Jess Lander, wine reporter for the San Francisco Chronicle, called the episode "light-hearted and funny" as someone who is not an "avid fan" of the series. She thought writers Rob and Johnny LaZebnik "came off as knowledgeable" on the topic of wine, without taking it seriously enough to remove any humor from the episode. Lander commended the jokes geared toward wine enthusiasts, such as the wine club being named "Oen Percenters", and having Robert Parker give a rating to his own conversation with Andrew Lloyd Webber. However, Lander also criticized the episode for not doing much to encourage young people of legal drinking age to take up the hobby, despite it seemingly carrying a pro-wine enthusiast message. Nick Valdez of Comicbook.com placed the episode thirteenth on his ranking of the thirty-sixth season, particularly praising the pairing of Marge and Smithers as a "really fun way" to utilize two characters that usually do not interact much, as well as noting that it "opens the door" for more storylines revolving around the two. Similarly, ScreenRant writer Brandon Zachary enjoyed the Marge and Smithers pairing, finding it to be an example of how the series thrives on bringing together two unrelated characters, who share a common character trait of being unappreciated by their peers, which he felt was part of the reason it worked. Zachary called the episode "sweet" for how Marge is characterized, helping Smithers with his plan to help the poor, while noting it built upon the already-established friendship between the two characters, who have had small scenes in the past detailing that they are well-acquainted with each other.

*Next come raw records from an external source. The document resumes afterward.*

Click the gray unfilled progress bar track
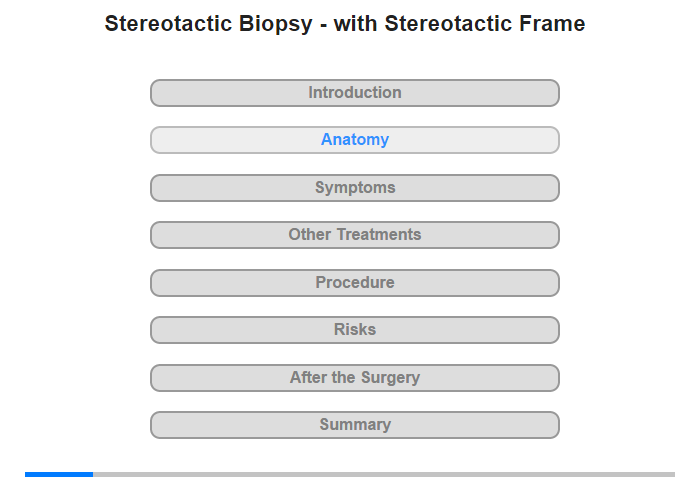(x=384, y=474)
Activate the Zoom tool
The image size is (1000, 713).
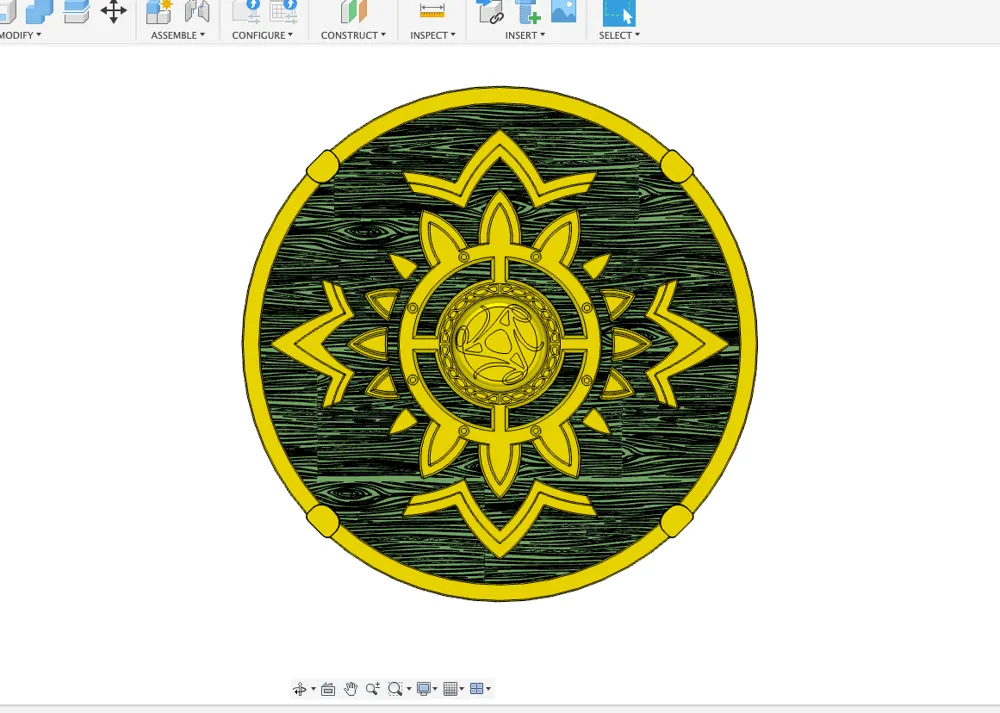374,688
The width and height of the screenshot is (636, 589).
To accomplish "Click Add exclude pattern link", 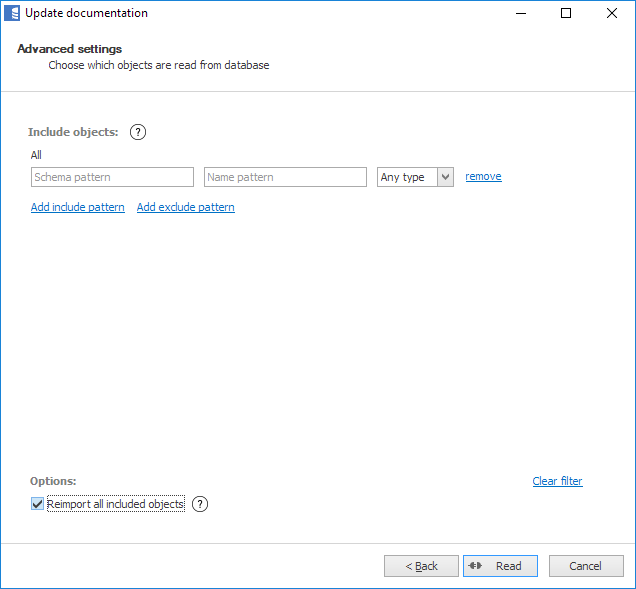I will (x=185, y=207).
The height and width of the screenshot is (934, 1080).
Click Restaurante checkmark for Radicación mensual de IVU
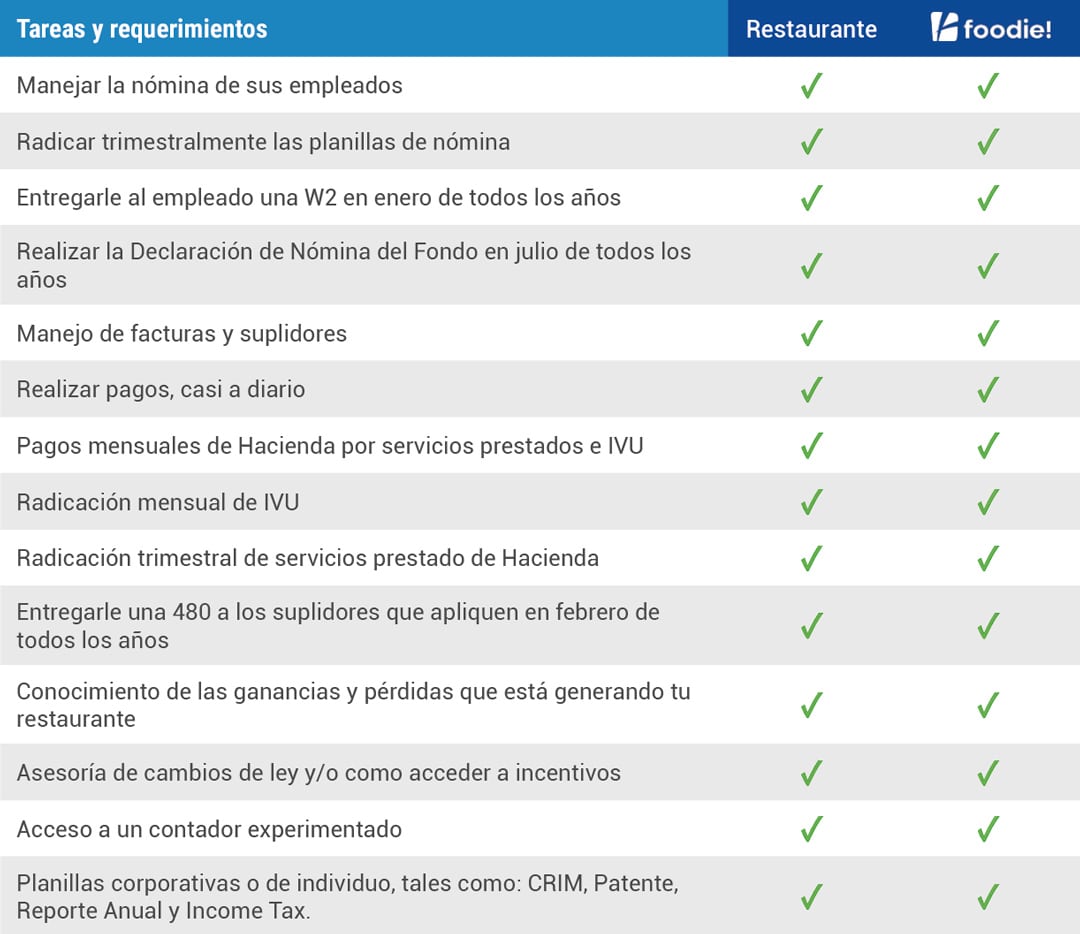(812, 501)
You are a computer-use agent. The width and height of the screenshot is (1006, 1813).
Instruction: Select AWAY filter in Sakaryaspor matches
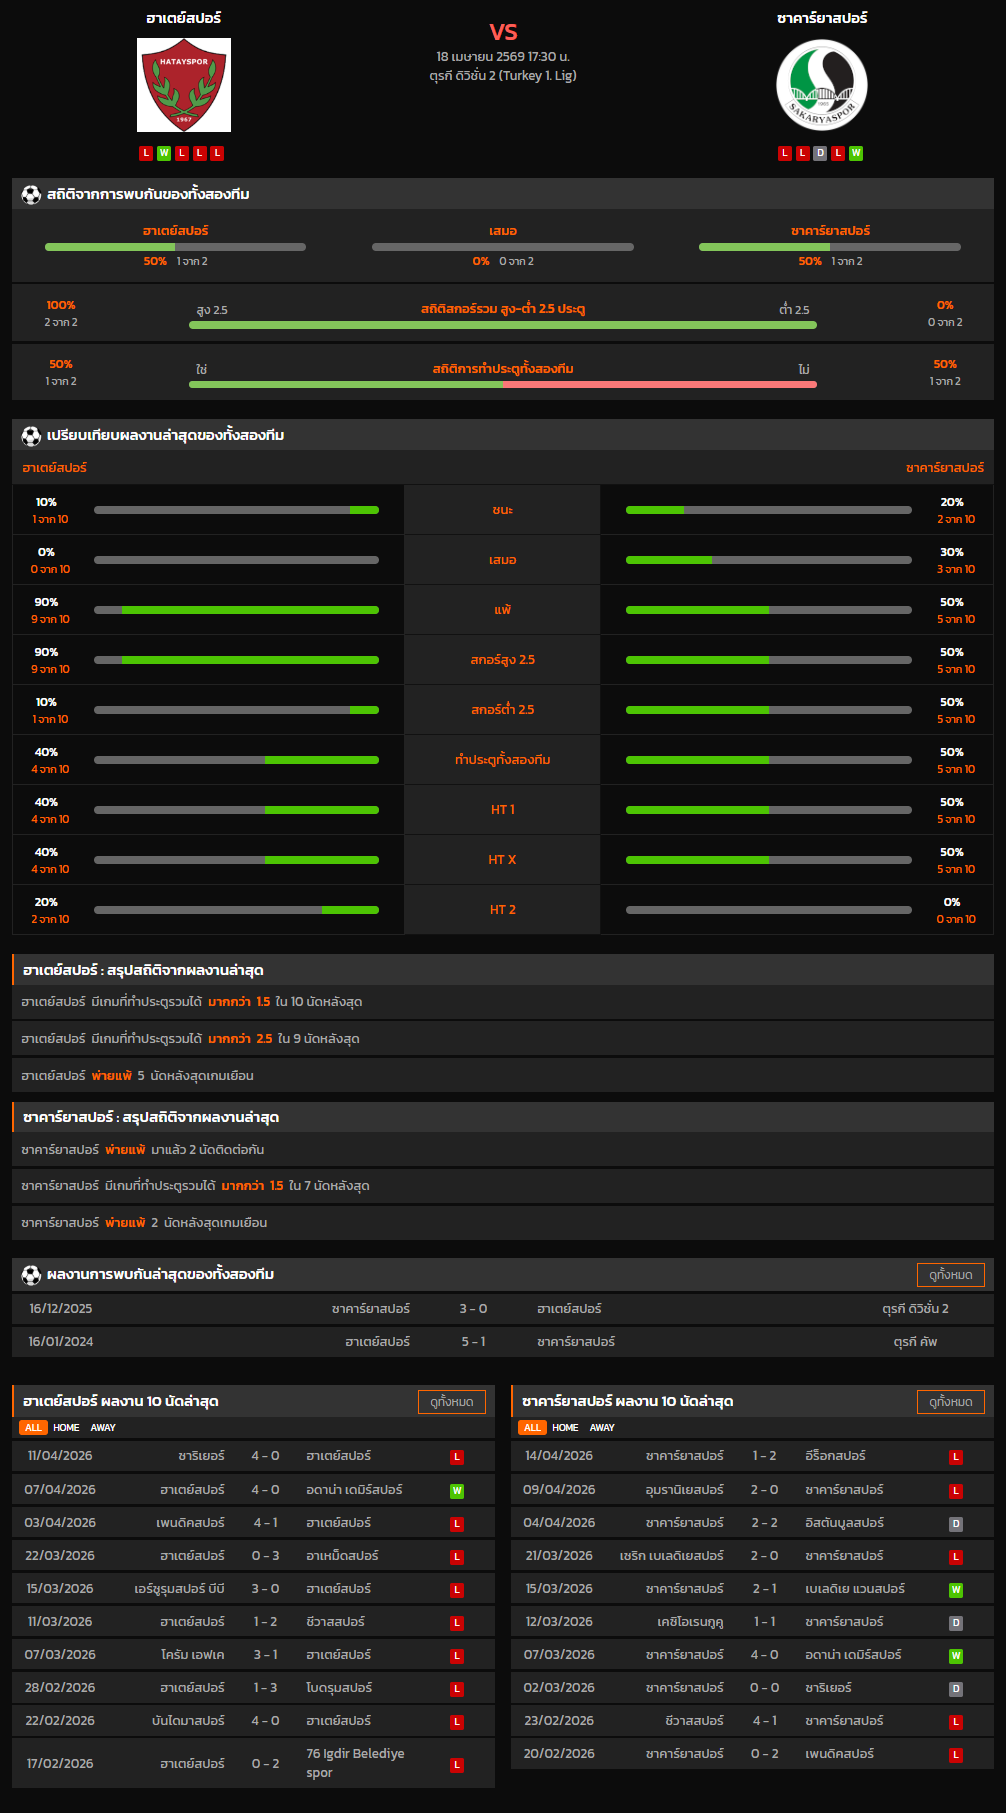602,1428
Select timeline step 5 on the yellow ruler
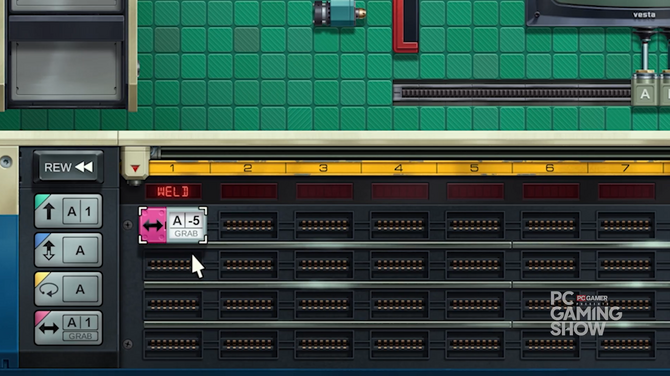Screen dimensions: 670x376 tap(474, 168)
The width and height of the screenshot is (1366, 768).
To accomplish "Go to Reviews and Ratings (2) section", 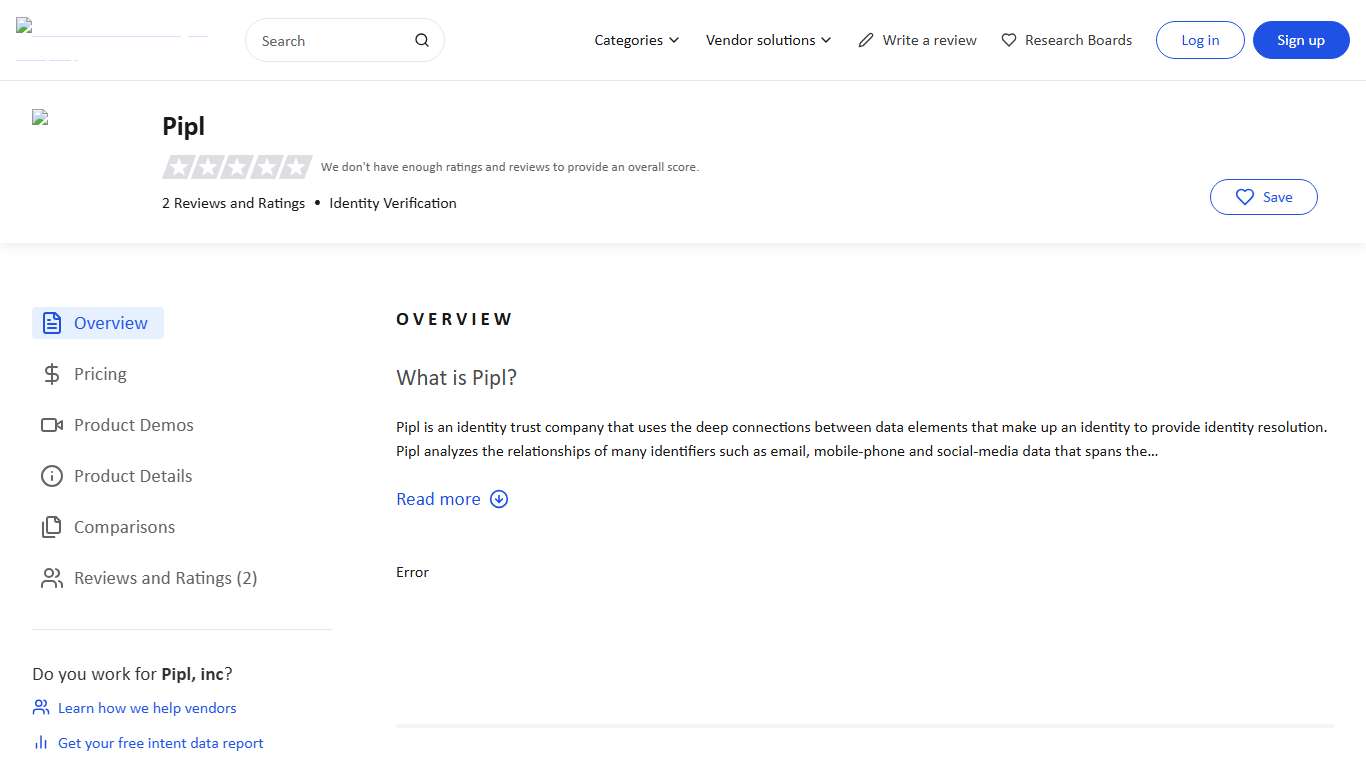I will coord(165,578).
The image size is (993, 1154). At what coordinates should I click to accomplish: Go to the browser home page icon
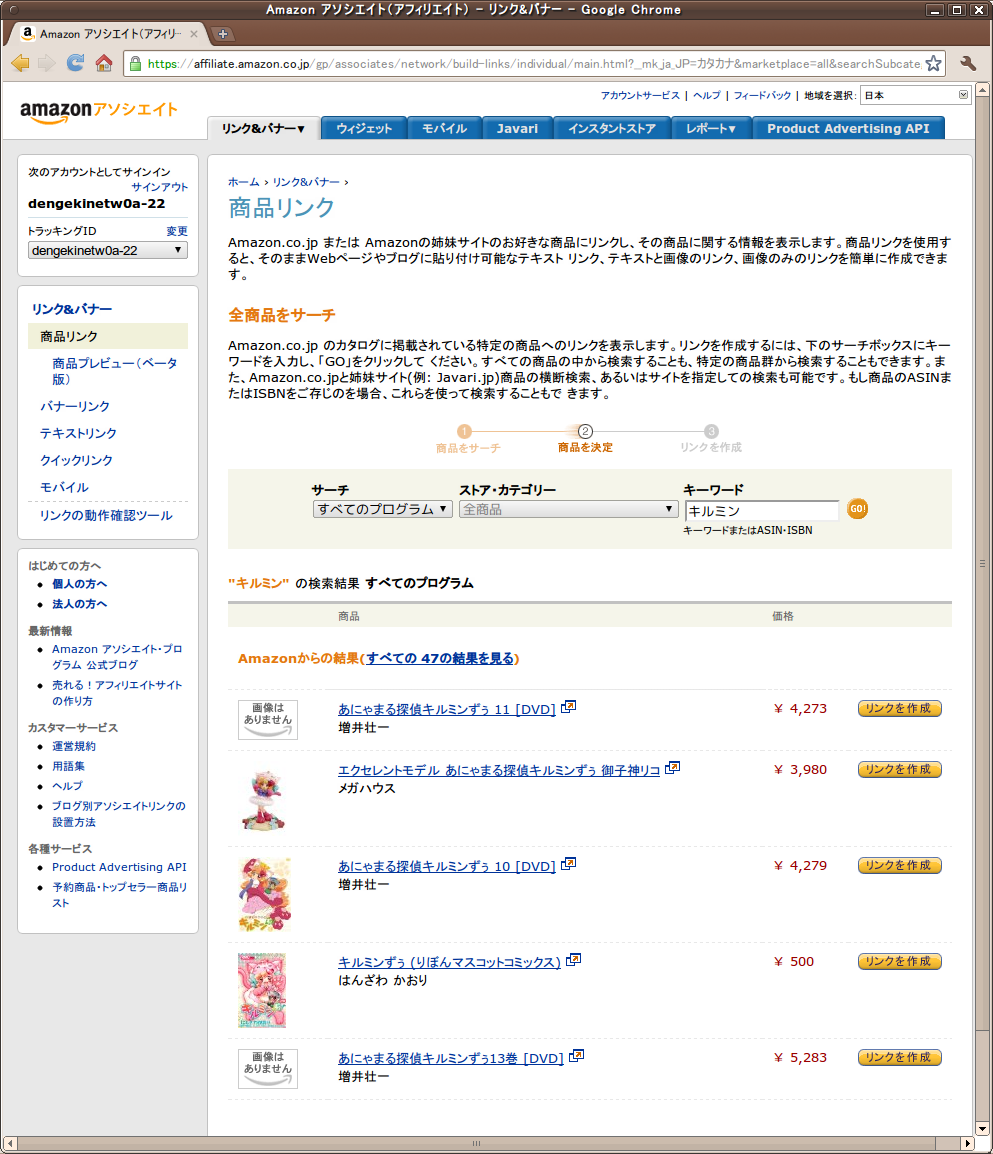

Regarding the strangulation joke, Cathal Gunning, another ScreenRant writer, criticized it for bringing back a gag he felt had already grown tired, and making it "worse". Gunning noted that the joke had a meta tone to it, possibly being used by the writers as a way to showcase how the gag was "controversial" at this point, but also felt "mean-spirited", as the season had seldom used Bart by this episode, and still went out of its way to call Bart's strangulation one of his defining traits. Ryan Cortero of Collider shared a similar sentiment about the scene, believing it to be "bothersome" that Bart is seemingly okay with being abused in this way, as well as undermining the many ways Homer is portrayed as being a well-meaning father.

For their script for "Bottle Episode", Rob and Johnny LaZebnik were nominated for the Award for Television Animation at the 77th Writers Guild of America Awards, but lost to the Bob's Burgers episode "Saving Favorite Drive-In".